1 July 2016
Why Your Credit Score Matters When Buying Used Cars for Sale in Melbourne
Melbourne arguably has one of the most vibrant auto markets not only for brand new cars, but also for second hand cars. Owners of these cars may be putting them up for sale as part of a car upgrade process or maybe they want cash to finance other private investments. Whatever the case, buying used cars for sale in Melbourne can provide you with an opportunity to own the car of your dreams at a lesser than market cost. Also, combining this with the availability of credit can mean that you can drive away the very same day you make the financing application.
Even as you contemplate buying a car in the secondhand market in Melbourne, you need to assess your credit score and history because it plays a vital role in the purchase process.
Understanding Your Credit Score
Your credit score is a numerical assessment that quantifies the degree of risk that you present to the financier. Lenders use this score to determine whether they should accept your application for financing and in case they do, at what rate they should advance such loans. Your credit score is basically calculated using information from your credit reports.

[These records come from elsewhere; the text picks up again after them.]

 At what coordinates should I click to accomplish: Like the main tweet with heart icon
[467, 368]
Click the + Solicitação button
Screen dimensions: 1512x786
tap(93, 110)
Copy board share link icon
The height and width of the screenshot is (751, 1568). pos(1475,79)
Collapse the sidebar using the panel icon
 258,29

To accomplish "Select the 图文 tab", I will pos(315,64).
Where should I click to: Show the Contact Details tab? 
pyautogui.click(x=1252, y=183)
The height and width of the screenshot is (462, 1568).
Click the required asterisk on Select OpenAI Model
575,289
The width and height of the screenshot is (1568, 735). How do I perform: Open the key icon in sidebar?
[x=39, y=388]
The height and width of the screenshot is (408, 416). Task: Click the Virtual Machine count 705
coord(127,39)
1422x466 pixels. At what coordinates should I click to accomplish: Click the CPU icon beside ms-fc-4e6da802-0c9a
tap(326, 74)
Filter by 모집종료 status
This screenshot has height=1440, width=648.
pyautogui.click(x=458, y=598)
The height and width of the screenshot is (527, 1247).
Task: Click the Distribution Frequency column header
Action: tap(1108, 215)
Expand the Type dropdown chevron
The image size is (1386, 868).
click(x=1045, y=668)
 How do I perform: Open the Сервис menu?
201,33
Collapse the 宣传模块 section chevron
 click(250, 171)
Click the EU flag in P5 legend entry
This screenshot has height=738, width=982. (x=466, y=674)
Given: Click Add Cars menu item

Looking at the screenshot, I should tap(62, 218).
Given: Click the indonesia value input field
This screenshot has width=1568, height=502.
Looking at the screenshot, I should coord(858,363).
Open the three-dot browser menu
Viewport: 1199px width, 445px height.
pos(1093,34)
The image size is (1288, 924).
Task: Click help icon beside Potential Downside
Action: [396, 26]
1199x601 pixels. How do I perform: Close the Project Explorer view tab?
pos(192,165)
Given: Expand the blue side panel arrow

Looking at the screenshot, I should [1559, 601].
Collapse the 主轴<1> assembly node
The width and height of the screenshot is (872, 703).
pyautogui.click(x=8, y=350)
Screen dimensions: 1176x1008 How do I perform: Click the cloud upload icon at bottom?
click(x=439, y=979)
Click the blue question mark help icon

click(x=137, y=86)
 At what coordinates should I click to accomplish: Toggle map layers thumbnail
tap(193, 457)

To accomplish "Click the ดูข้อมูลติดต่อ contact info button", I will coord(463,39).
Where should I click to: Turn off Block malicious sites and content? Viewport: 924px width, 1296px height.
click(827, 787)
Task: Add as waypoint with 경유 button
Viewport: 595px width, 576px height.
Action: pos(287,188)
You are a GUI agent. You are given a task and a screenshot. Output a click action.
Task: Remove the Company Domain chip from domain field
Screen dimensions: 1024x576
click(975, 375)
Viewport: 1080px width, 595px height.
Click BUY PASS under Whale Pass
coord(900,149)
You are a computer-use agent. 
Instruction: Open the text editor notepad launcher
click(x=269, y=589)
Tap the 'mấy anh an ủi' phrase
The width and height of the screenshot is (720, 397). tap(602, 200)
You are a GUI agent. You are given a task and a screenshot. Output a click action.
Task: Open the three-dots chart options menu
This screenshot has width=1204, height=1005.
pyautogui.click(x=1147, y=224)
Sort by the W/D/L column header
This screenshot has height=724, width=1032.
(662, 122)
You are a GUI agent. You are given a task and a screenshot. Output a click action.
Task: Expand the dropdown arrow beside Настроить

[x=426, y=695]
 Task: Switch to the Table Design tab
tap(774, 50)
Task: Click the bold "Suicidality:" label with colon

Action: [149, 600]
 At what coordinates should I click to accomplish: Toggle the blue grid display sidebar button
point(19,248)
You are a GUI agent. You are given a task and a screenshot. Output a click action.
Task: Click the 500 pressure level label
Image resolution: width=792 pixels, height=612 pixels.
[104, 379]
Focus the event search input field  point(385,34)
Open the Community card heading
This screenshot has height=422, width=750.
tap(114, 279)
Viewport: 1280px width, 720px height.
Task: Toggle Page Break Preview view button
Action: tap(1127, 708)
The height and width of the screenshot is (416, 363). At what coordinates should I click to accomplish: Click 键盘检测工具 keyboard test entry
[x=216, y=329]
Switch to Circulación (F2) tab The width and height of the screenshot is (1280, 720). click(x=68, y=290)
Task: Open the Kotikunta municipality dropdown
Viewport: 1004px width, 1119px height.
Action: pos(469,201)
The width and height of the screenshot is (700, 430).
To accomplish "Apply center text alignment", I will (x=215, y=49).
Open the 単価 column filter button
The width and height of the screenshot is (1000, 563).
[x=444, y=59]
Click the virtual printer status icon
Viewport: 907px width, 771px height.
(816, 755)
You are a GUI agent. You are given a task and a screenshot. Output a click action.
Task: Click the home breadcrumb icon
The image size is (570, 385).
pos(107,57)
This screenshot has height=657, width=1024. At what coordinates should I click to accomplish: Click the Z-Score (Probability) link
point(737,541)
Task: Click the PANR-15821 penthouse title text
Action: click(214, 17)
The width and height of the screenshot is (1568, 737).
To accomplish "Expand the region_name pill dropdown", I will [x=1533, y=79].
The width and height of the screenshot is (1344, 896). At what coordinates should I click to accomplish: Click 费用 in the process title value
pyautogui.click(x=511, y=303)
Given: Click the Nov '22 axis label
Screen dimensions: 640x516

When processed using an algorithm, this information generates a number representing the level of risk you are.
The higher this number is, the lesser the risk you represent and therefore the likelihood that you will get approved at a much lower interest rate.
The Factors Determining the Makeup of Your Credit Score
Your credit score is basically calculated taking into consideration a number of factors which include:
• Payment History– This factor reflects the number of times you have honored your credit payments in time. The more you make on time payments, the higher your credit score will be. Other types of bills such as utilities and rent do not contribute to your payment profile, but when taken to a collection’s agency, they matter in your subsequent loan applications.
• Amounts Owed – The amount of debt you have compared to your ability to pay determines how much of a risk you are as a borrower and whether you will get approved. The more the outstanding debt, the lesser your credit score is likely to be.
• Length of Credit History– This is an important metric in credit scoring that indicates the length of time you have been using credit. The scoring agency looks at your oldest accounts and the age of your newest accounts. The rule of thumb here is that if you have a longer credit history, your credit score will be higher.
• New Credit– This measures your credit seeking activity. When you apply for and open lots of new accounts within short periods of time, you are painting a picture of a risky borrower and this can dent your credit score.
Before going ahead to submit your application for financing of used cars for sale in Melbourne, you need to get your credit score and analyse it to see what it means for you. If it doesn’t make much sense to you, then it may not also make sense to the lender. Some financiers take
advantage of your ignorance as a borrower to give you a raw deal. This article can be an eye opener and put you on the safe side.